Turkish forces fired a missile towards the Syrian town of Ras al-Ain, from the Turkish side of the border. [AFP]

Turkey staged new artillery strikes against Kurdish separatist positions in northern Iraq, the defence ministry and Iraqi sources said Saturday.

While President Recep Tayyip Erdogan this month said operations against the Kurdistan Workers Party (PKK) in Iraq were coming to an end, a security source in northern Iraq said the latest overnight shelling was "intense".

"In line with our right to self-defence... air operations were carried out against terrorist targets in northern Iraq, in the Gara, Qandil and Asos regions," Turkey's defence ministry said in a statement.

The Turkish army named 25 targets including PKK "caves, bunkers, shelters, stores and installations". Turkey and most of its western allies consider the PKK to be a terrorist group. It has been fighting the Turkish state since 1984.

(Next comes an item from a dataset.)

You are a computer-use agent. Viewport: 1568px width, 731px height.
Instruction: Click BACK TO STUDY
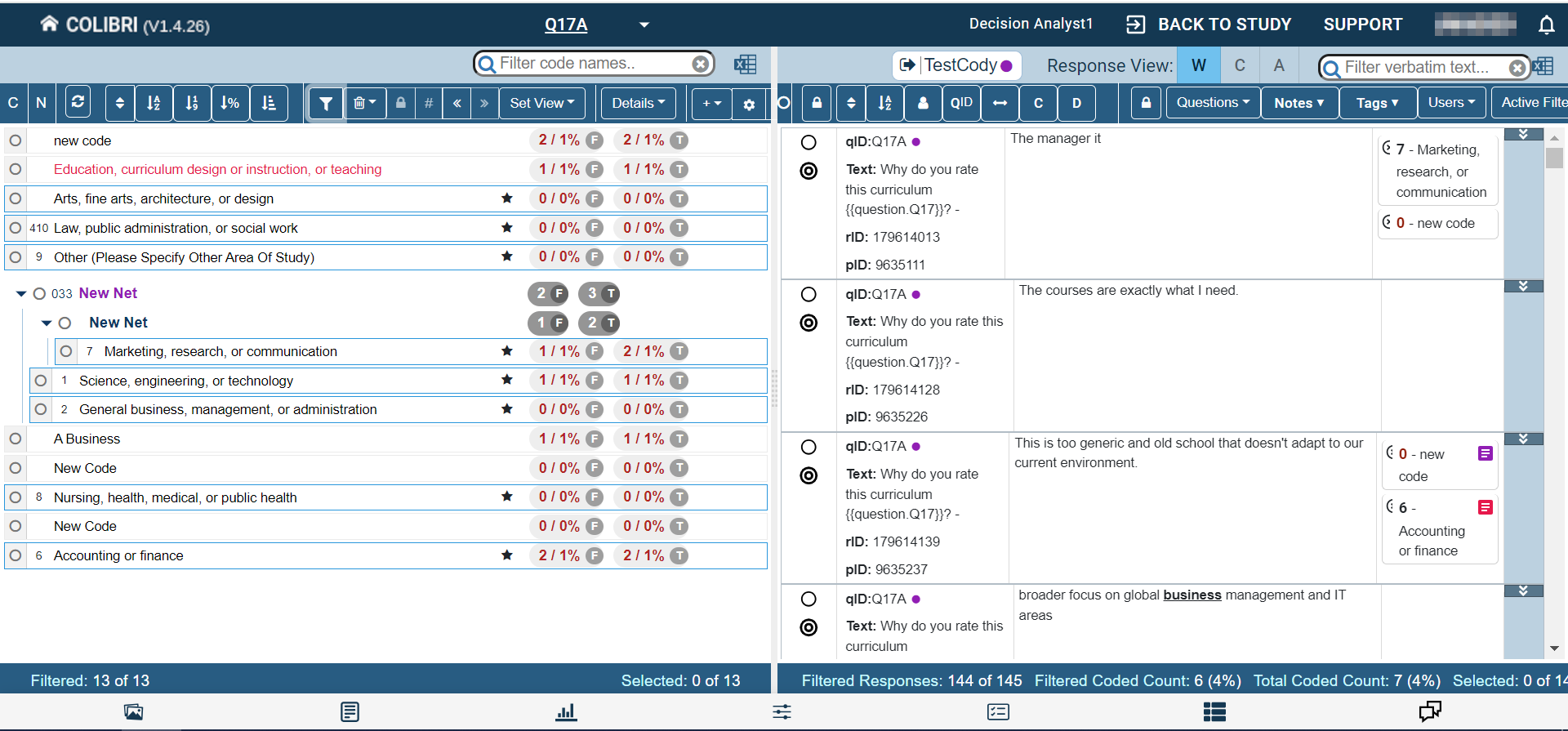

Kamran Othman, a member of the Community Peacemakers Teams (CPT) group working in Iraqi Kurdistan, said the attacks lasted about 45 minutes and there were no civilian victims of the shelling.

The Turkish army said it had "neutralised several terrorists".

CPT says it has recorded more than 230 artillery shelling incidents since June 15, some of which have started fires on agricultural land and hit civilians.

Turkey says it wants to establish a security zone in northern Iraq and Syria to prevent militant incursions.